9. Revenue model: How do you make money?
Record the key revenue items and provide details of your revenue model. Do you have e.g. a subscription model or sell products directly to the customer or earn a commission on the sale of certain products such as bspw. in the insurance sector? Conceivably, z.B. also that you have a freemium model, where you earn money only later as part of the use of your offer.
Then make initial forecasts for sales development. Key figures that you need to determine in this context and depending on the specific revenue model are u.a. average sales per customer or shopping cart, the frequency of purchases and the duration of the customer relationship. The revenues in your business model are followed by the expenses.
10. Record the main expenses
First, calculate the start-up costs and investments involved in implementing your business model. With the start of the company, operating costs are added. What are the main cost items arising from the current business. These include direct costs, which can be allocated to their revenue drivers and include marketing expenses in particular, as well as traditional cost items such as rent, insurance, wages and salaries.
By comparing revenues and expenses, you can now make statements about the margin and profitability of the business. Determine the expected break-even and capital requirements necessary to successfully place your offer on the market.
11. What resources are needed?
After all these considerations, the final step is to show which essential resources are necessary to implement your business model. These include for example. Capital, employees, the equipment for your store, the first warehouse, the online presence or pending technological developments.
However, the decisive resources for a business model often also include important partnerships that determine success or failure. This includes u.a. Suppliers, sales partners or development partners, if you cannot map important elements for this in the company.
What is the next step after the business model?
In your business plan, you can take many elements from your developed business model, but present them in much more detail. A business plan software helps.
The financial plan presents your business development in figures and tells you whether your business idea can be profitable. Use a tool to save yourself unnecessary work.
If you are looking for investors, you can already use the developed business model to create a pitch deck to present your idea appropriately.

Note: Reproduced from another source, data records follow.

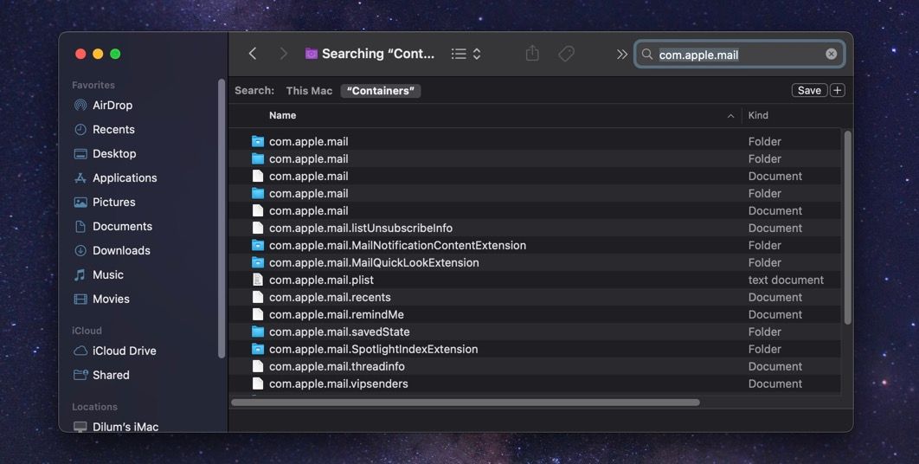Sort by the Name column header
Viewport: 919px width, 464px height.
click(282, 115)
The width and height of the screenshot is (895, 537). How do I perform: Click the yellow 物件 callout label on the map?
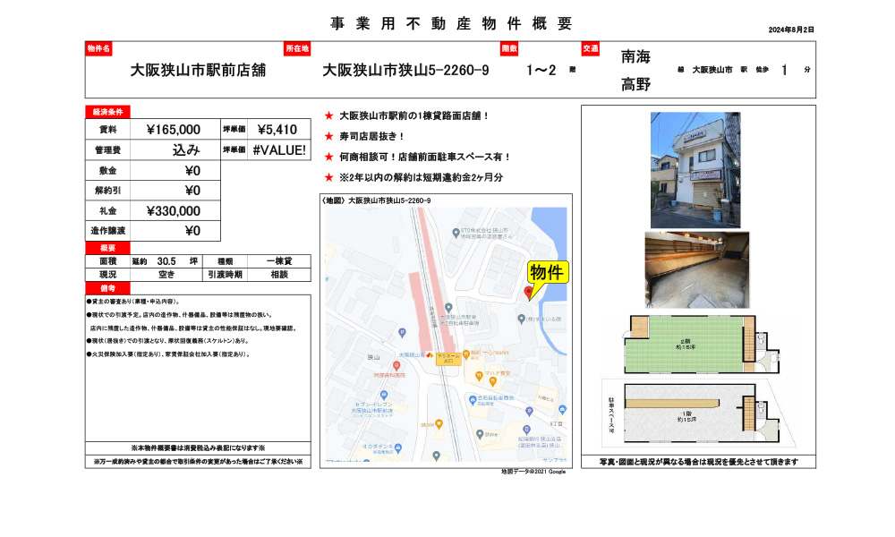pos(549,271)
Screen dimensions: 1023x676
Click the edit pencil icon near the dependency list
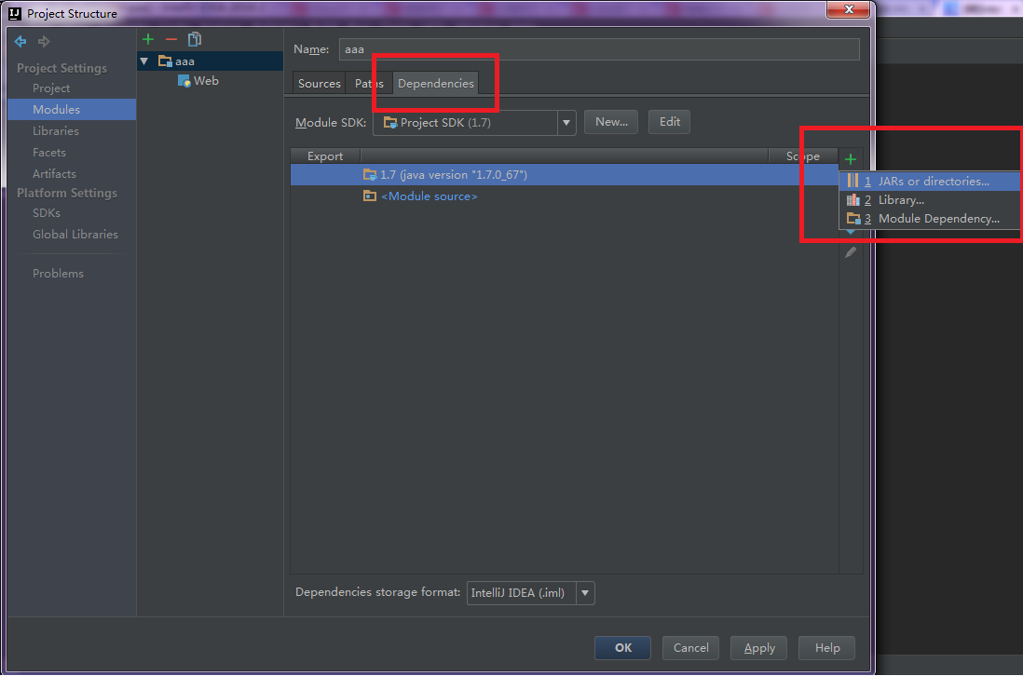(x=850, y=251)
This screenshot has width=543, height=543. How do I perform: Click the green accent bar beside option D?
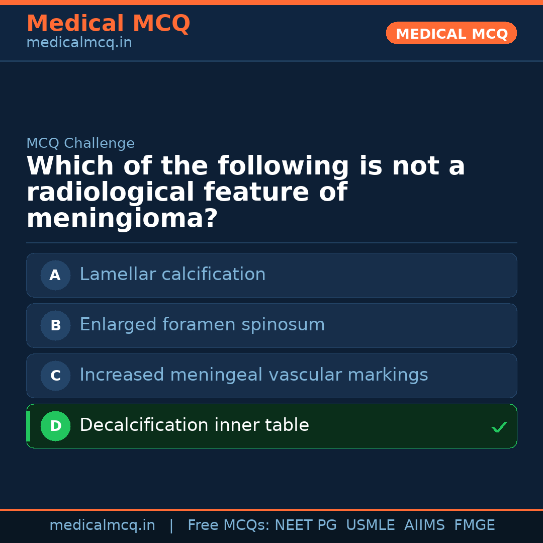click(x=28, y=426)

Conclusion on business model development: stay tuned
The idea alone is not enough to build a successful business. You should therefore outline the key factors of your company in 11 steps as part of a business model development and show why, with what and how the company will make money. In addition to the vision, this also includes the founder or. The founding team, the target group, the idea as well as the market and competition and the validation of the market. As part of a business model development, also examine strategy and positioning, market and sales, as well as finances and resources.

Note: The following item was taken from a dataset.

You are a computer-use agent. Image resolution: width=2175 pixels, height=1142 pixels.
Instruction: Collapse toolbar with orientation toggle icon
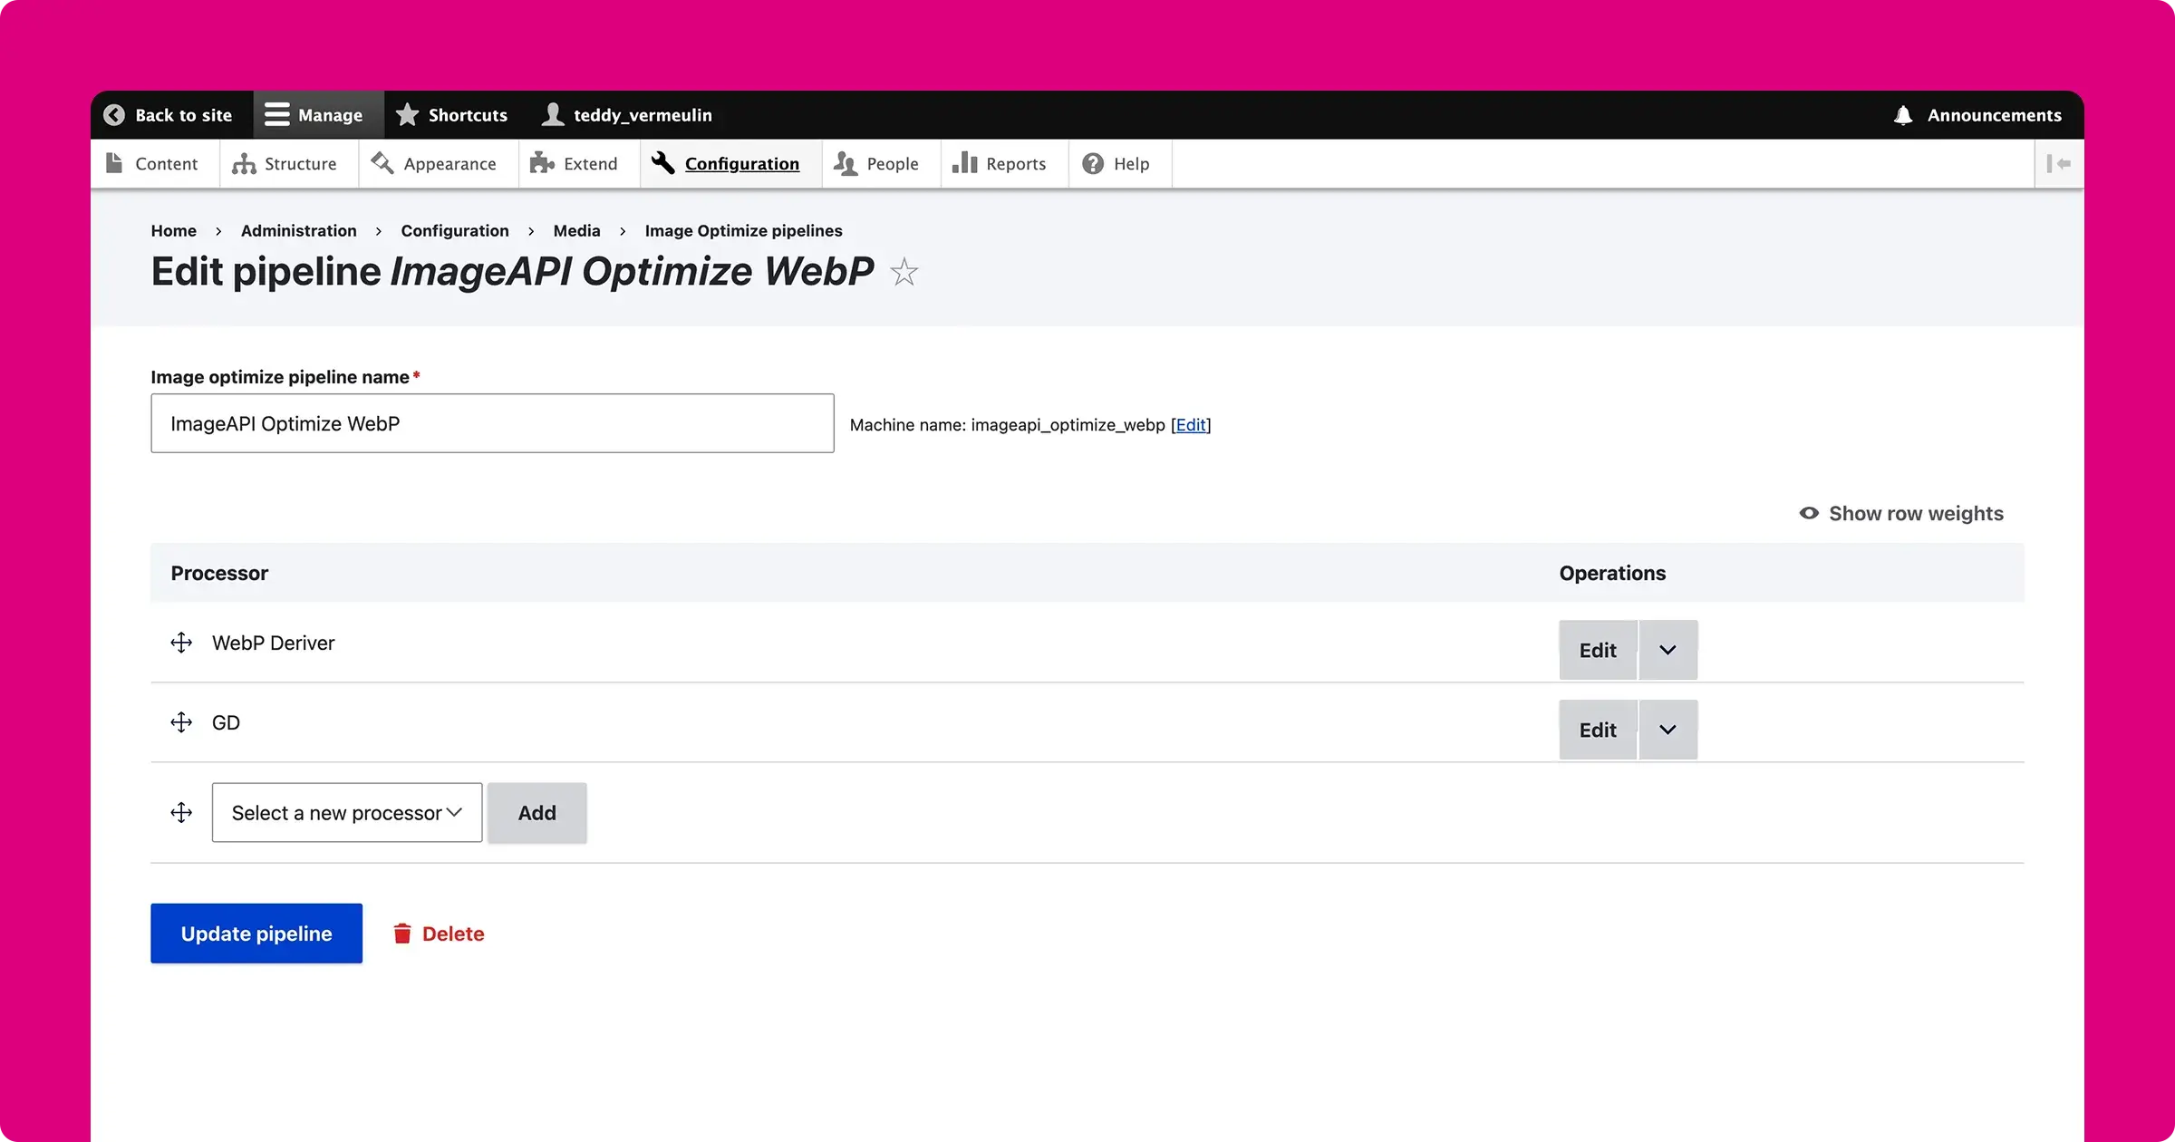pos(2059,164)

Even if you are already past the idea and planning stage, business model development is relevant. Because markets are changing at an unprecedented rate these days. New competitors enter the market, new marketing channels emerge, and emerging trends change purchasing decisions, sometimes radically.

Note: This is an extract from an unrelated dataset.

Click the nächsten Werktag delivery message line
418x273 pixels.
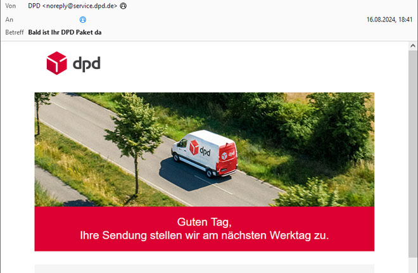[204, 236]
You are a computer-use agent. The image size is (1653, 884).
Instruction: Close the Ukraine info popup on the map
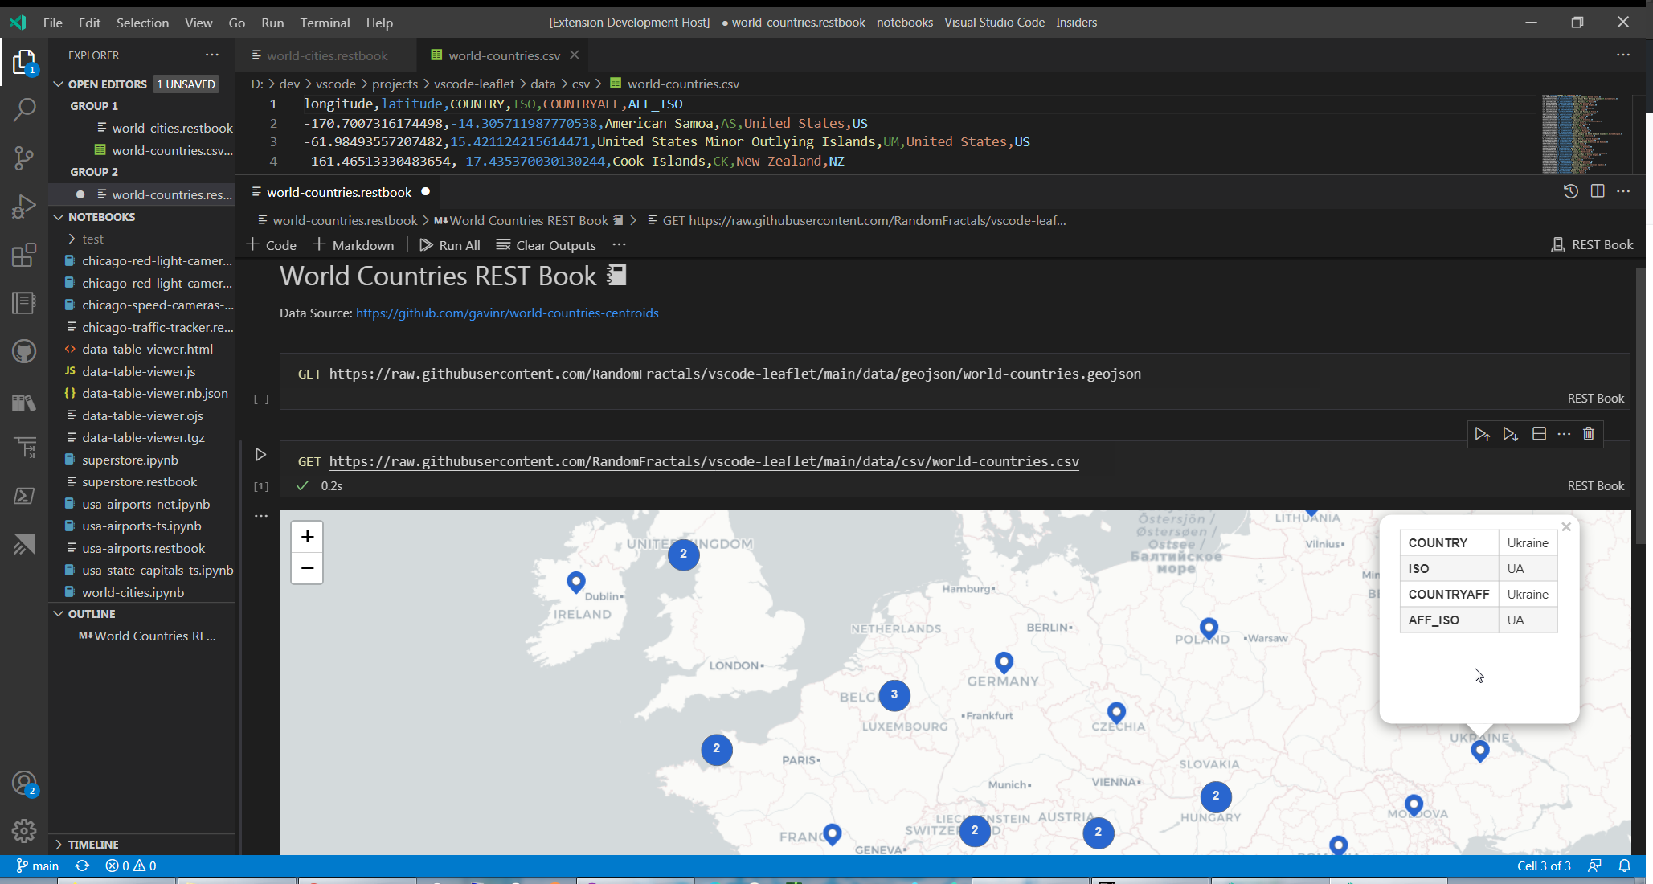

Therefore, your business model is not set in stone. Existing companies should consistently continue to work on their business model and always question it. Of course, you should not constantly change your strategy or other elements completely. But there will always be improvements, adaptations or even complete innovations (in start-up lingo, this is also called disruption). So stay tuned – this is the only way to ensure that your successful business model will still be successful in the future.
By the way, the Leica company we mentioned at the beginning of the article managed to avert bankruptcy and become successful again by adapting its business model.